Au cours des soixante-dix dernières années, Gaza a bénéficié d’un statut spécial par rapport à d’autres régions palestiniennes, et ce pour plusieurs raisons.
L’image de la souffrance palestinienne
La bande de Gaza est une étroite enclave côtière d’une superficie n’excédant pas 360 kilomètres carrés, avec une population d’environ deux millions de personnes, dont 70 % de réfugiés. En ce sens, la bande de Gaza est la zone la plus densément peuplée au monde.

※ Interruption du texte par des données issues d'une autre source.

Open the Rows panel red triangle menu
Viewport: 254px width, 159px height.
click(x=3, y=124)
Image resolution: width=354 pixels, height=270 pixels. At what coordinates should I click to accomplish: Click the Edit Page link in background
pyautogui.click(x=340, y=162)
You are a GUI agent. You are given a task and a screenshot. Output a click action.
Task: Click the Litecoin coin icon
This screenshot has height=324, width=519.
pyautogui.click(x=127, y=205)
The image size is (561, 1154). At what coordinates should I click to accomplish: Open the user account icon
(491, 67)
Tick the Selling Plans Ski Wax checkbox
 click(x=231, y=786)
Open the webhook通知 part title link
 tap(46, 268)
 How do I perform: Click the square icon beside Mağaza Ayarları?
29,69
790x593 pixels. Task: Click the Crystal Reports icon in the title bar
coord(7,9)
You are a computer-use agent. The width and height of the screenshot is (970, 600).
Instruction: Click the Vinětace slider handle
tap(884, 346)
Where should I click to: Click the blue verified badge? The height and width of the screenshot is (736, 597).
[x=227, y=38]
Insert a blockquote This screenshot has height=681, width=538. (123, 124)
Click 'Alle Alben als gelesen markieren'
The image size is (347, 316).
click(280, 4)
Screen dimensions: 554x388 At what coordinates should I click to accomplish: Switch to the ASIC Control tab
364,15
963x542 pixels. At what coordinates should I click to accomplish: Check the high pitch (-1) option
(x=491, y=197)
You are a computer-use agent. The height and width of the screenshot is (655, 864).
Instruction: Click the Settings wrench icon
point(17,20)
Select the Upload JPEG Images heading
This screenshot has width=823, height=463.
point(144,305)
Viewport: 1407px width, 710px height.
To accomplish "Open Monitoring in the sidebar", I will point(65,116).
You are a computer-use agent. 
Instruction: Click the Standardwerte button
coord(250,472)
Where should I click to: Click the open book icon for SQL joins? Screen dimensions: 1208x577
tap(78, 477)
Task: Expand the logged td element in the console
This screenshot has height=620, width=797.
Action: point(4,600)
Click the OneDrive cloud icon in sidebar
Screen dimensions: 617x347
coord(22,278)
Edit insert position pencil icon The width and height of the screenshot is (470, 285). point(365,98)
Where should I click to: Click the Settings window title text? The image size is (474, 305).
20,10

Pour des raisons politiques, géographiques et sociétales, la bande de Gaza a toujours été l’image la plus reconnaissable de la souffrance palestinienne.
Outre l’occupation continue depuis 1967, la bande de Gaza est soumise à un siège oppressif et illégal depuis plus de douze ans, ce qui en fait la plus grande prison à ciel ouvert du monde, comme l’a décrite l’ancien Premier ministre britannique Gordon Brown.
Une telle sanction collective des Palestiniens de la bande de Gaza, telle que décrite par Amnesty International dans ses rapports, a mené à l’apparition d’une crise humanitaire profonde et chronique au point que les Nations unies ont prédit que Gaza deviendrait inhabitable d’ici 2020, selon ses propres études détaillées.
La crise humanitaire a pénétré l’ensemble des aspects de la vie. Nous parlons ici d’un taux de pauvreté de 80 %, d’un taux de chômage de 50 %, de 95 % d’eau non-potable, d’une alimentation en électricité n’excédant pas 3-4 heures par jour, de passages frontaliers refusés à une écrasante majorité de la population et de profonds problèmes psychologiques qui affectent la majorité de la population et en particulier les enfants.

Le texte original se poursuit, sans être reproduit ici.